*** STUDY TEXT ***

Hamas hands over dead Israeli captives to the Red Cross as part of a Gaza ceasefire deal in February 2025 - FILE/Hamas
CAIRO — 15 October 2025: The Israeli army confirmed that forensic tests on the fourth of four bodies returned by Hamas late Tuesday show it does not correspond to any of the Israeli captives.
“After completing the tests at the National Center for Forensic Medicine, the fourth body handed over to Israel by Hamas does not match any hostage,” the army said on X on Wednesday.
“Hamas is required to make all necessary efforts to return the deceased hostages.”
Preliminary indications suggest the remains may belong to a Palestinian from Gaza, two Israeli sources told CNN, with one describing the incident as a likely misidentification, rather than a deliberate attempt to send the wrong body.
This is not the first such mix-up. During a February 2025 captive-prisoner exchange, Hamas returned a body it believed to be that of Shiri Bibas, a 32-year-old Israeli mother taken along with her two young sons in October 2023.

Forensic testing later revealed the remains were actually those of a Palestinian woman, and Hamas returned Bibas’s remains the following day.
Hamas attributed Bibas’s incident to a lack of DNA testing capabilities, destroyed by Israel during the war, and the intense Israeli bombardment of residential areas.

*** End of STUDY TEXT ***
*** INFORMATION PROVIDED ***

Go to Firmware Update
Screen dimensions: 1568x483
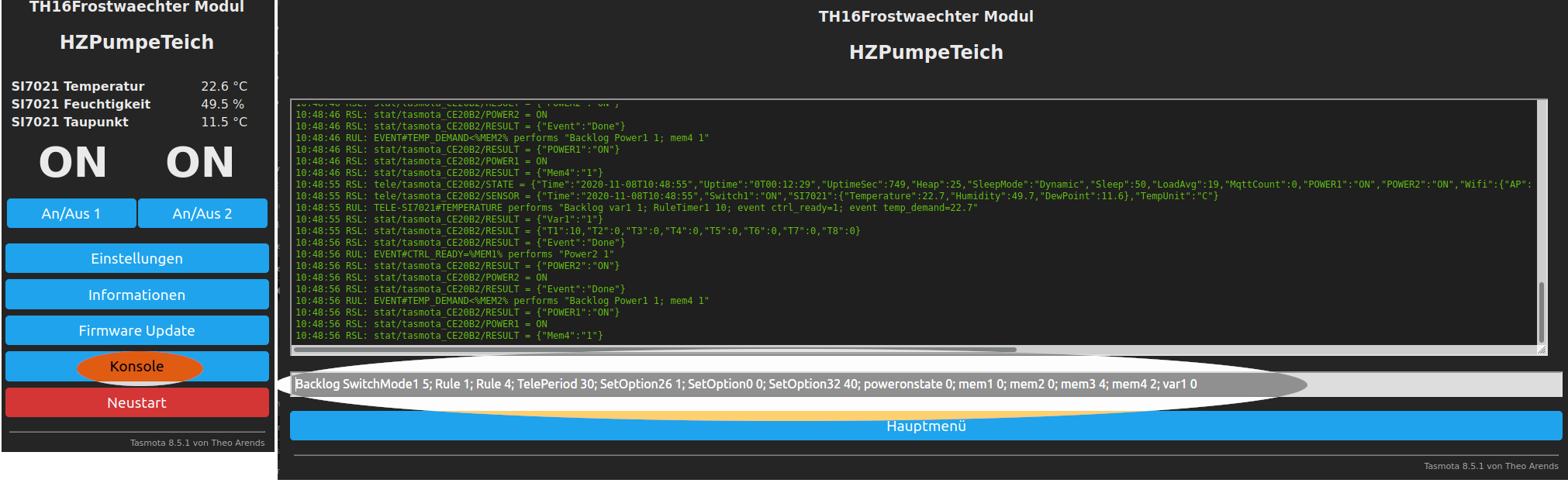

*** End of INFORMATION PROVIDED ***

__WHAT YOU ARE ASKED TO DO__.
Pick up the news report on the bodies Hamas returned to Israel and continue it from its last sentence. The material above comes from a different source than the news report.

__ANSWER BELOW__.
Under a ceasefire agreement approved by Hamas and Israel last week, all 20 living Israeli captives from Gaza were released on Monday.
Hamas is believed to still hold 21 deceased captives, having handed over seven bodies in two batches in recent days, in addition to the body the army determined does not belong to a captive.
In return, Israel released nearly 2,000 Palestinian detainees from its prisons on Monday, including over 1,700 individuals who had been detained in Gaza during the war without charge.
Hamas reportedly informed mediators that it plans to hand over at least four more bodies on Wednesday, while requesting additional time to locate others believed to be buried under rubble or trapped in Gaza’s tunnel networks, according to Israeli Kan.
As Hamas delivered the latest batch of bodies late Tuesday, Israel shelved previously planned punitive measures against Gazans, which had included reducing the number of aid trucks entering the strip by half.
Israel also agreed to reopen the Palestinian side of the Rafah crossing with Egypt and resume the flow of humanitarian aid into Gaza as part of the agreement, according to Kan.